In der Not nützen dem "Sultan" Facetime, Facebook & Twitter

In der größten Bedrängnis griff Erdogan ausgerechnet auf die von ihm so verhassten Online-Medien zurück und profitierte von ihrer enormen Mobilisierungskraft.
Peter Temel

Peter Temel

In größter Bedrängnis spielten Erdogan ausgerechnet die verhassten Online-Medien in die Hände

von Peter Temel

über die Rolle neuer Medien beim Putschversuch in der Türkei

Egal, ob der Putschversuch in der Türkei nun inszeniert war oder nicht - in einem der Schlüsselmomente der Nacht hat der türkische Präsident Recep Tayyip Erdogan alle überrascht. Er wandte sich via Facetime an den TV-Sender CNN Türk, dieser filmte die Botschaft des bedrohten Staatschefs von einem iPhone live ab. Übers Fernsehen und über soziale Medien weitergetragen, konnte der "Sultan" seine Anhänger binnen kürzester Zeit dazu bewegen, trotz der von den Putschisten verhängten Ausgangssperre ihre Häuser zu verlassen und den öffentlichen Raum zu besetzen.

In der größten Bedrängnis griff Erdogan also ausgerechnet auf die von ihm so verhassten Online-Medien zurück und profitierte von ihrer enormen Mobilisierungskraft. Üblicherweise fährt der Autokrat eine restriktive Politik der Zensur, was soziale Medien betrifft. Ein Witz über Erdogans angebliche Ähnlichkeit mit "Gollum" kann da schnell vor Gericht enden.

In der Putschnacht waren zwar viele Online-Medien nur eingeschränkt nutzbar, Twitter gab aber zum Beispiel an, nicht komplett blockiert worden zu sein. Auf den Straßen konnten so Millionen von AKP-Anhängern selbst zu Propagandisten werden, die mit ihren Smartphones Videos von Panzern und deren Eroberung verbreiteten.

Nacht der Ironien

Eine weitere Ironie der Nacht des verhinderten Staatsstreichs: Erdogan konnte seine Durchhalteparolen ausgerechnet über den Fernsehsender CNN Türk absetzen. Der Sender gehört zur von ihm wiederholt angegriffenen Dogan Mediengruppe. CNN Türk gilt als regierungskritisch und geriet in den vergangenen Jahren mehrmals ins Visier von Erdogan und seiner islamisch-konservativen AKP.

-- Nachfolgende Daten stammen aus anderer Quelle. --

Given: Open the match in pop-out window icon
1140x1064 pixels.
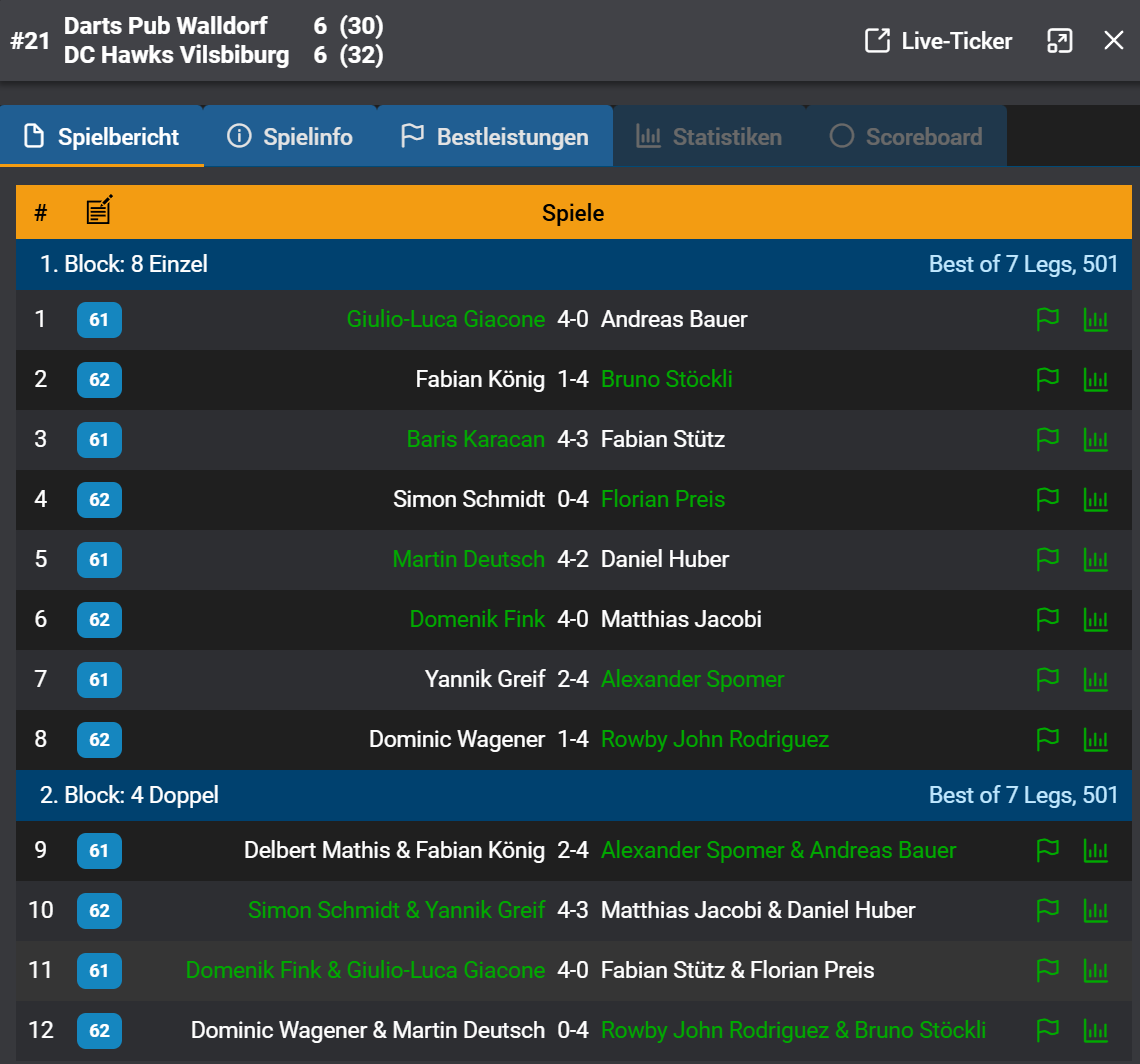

Die putschenden Armeekräfte hatten zunächst die Kontrolle über den staatlichen Fernsehsender TRT übernommen, und von dort eine landesweite Ausgangssperre und das Kriegsrecht ausgerufen. Bei CNN Türk waren Soldaten der Putschisten erst dann aufmarschiert, als Erdogans Facetime-Call längst in den Äther gejagt war. Ein schweres Versäumnis. Aber selbst dann konnten Redakteure noch Beiträge via Facebook Live abgesetzen.

Manche Erdogan-Anhänger scheinen die Schützenhilfe des Senders, ob sie so beabsichtigt war oder nicht, schnell wieder vergessen zu haben. Der Sender berichtete auf Twitter von Übergriffen auf CNN-Türk-Reporter.

Es ist auch kaum zu erwarten, dass Erdogan selbst in einem plötzlichen Umdenken nun jene Medienvielfalt fördert, die ihm - wie gestern Nacht - in höchster Not behilflich sein kann. Die angedeuteten "Säuberungen" können in diesen unübersichtlichen Tagen durchaus auch die Redaktionsstuben betreffen. Ob er nach den jüngsten Ereignissen aber seinen vielen potenziellen Mitstreitern Facebook, Twitter & Co. als Werkzeug aus der Hand nimmt, wird sich der machtversessene Staatschef aber gut überlegen müssen. Wobei sich die Technik auch rasch gegen ihn selbst wenden kann.

Am Samstagmittag griff Erdogan bei einem erneuten Aufruf an die Bevölkerung, sich auf die Straßen zu begeben, jedenfalls auf ein etwas weniger zeitgeistiges Medium zurück: Ein SMS.